(Beginning of Quoted passage)
Dr. Holly Shill Stresses Importance of Medications for Hospitalized Parkinson’s Patients
Physicians, nurses, and other staff at Barrow Neurological Institute are involved in a concerted effort to improve the outcomes of people with Parkinson’s disease who are hospitalized.
Neurologist Dr. Holly Shill, director of the Muhammad Ali Parkinson Center at Barrow, said it is important to raise awareness throughout the hospital about the issues affecting Parkinson’s disease patients because many of them need services other than neurology. (Watch Dr. Shill’s talk)
People with Parkinson’s disease are hospitalized for a variety of reasons, including falls, pneumonia, cardiac problems, urinary tract infections, gastrointestinal problems, cancer, dementia, syncope, and stroke.
(End of Quoted passage)
Aim of the task >> Reproduce the passage of the article on hospitalized Parkinson's patients starting at "Neurologist Dr. Holly" and ending at "Dr. Shill’s talk)", word for word. The data that follows comes from a separate source and has no connection to the article on hospitalized Parkinson's patients.
(Beginning of Dataset excerpt)
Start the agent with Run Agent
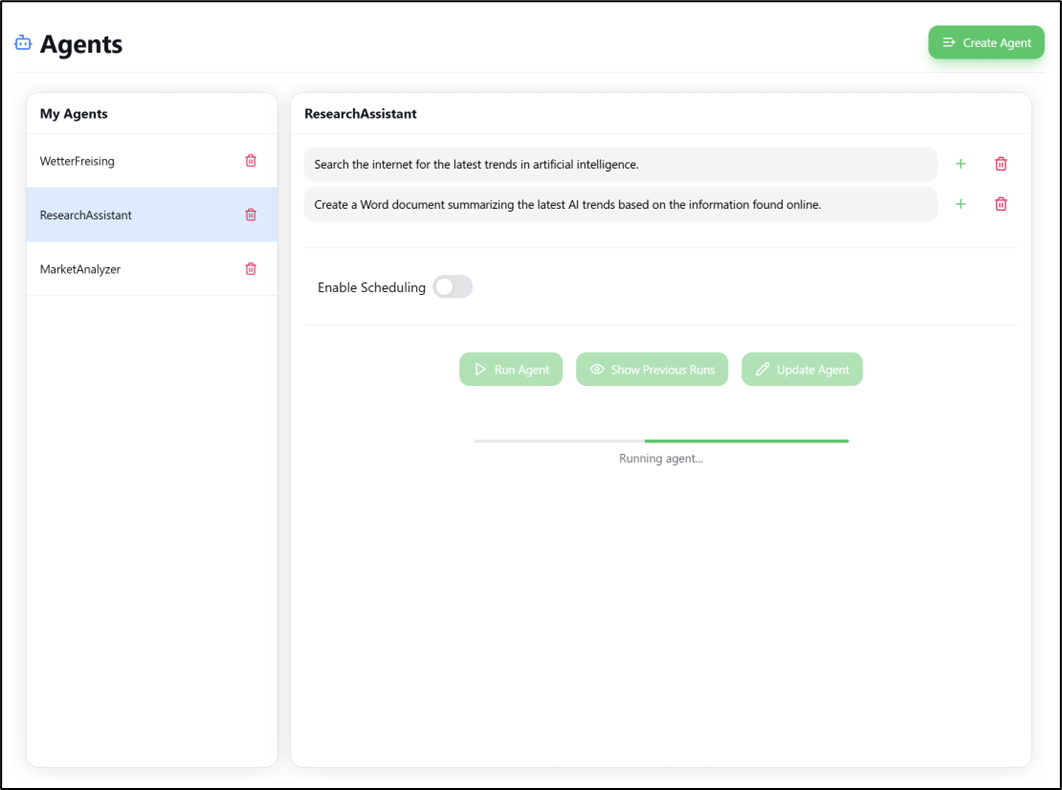The image size is (1062, 790). [x=511, y=369]
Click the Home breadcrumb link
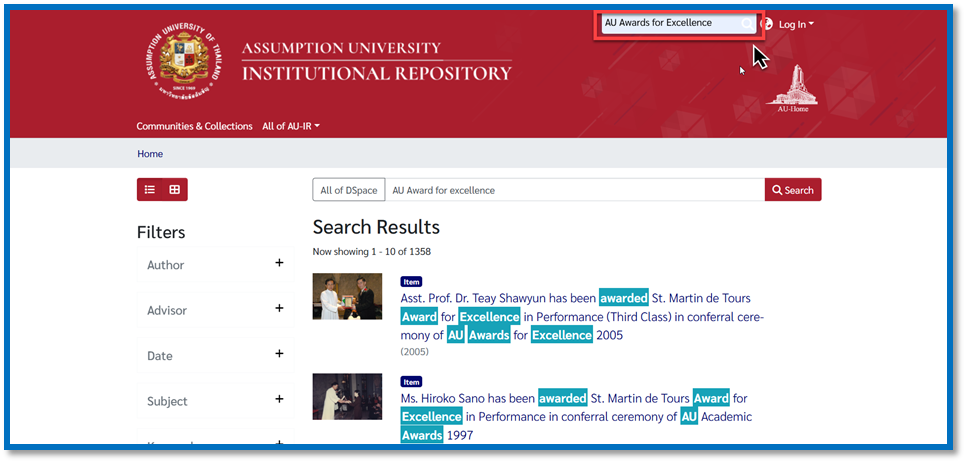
(End of Dataset excerpt)
Answer area >>
Neurologist Dr. Holly Shill, director of the Muhammad Ali Parkinson Center at Barrow, said it is important to raise awareness throughout the hospital about the issues affecting Parkinson’s disease patients because many of them need services other than neurology. (Watch Dr. Shill’s talk)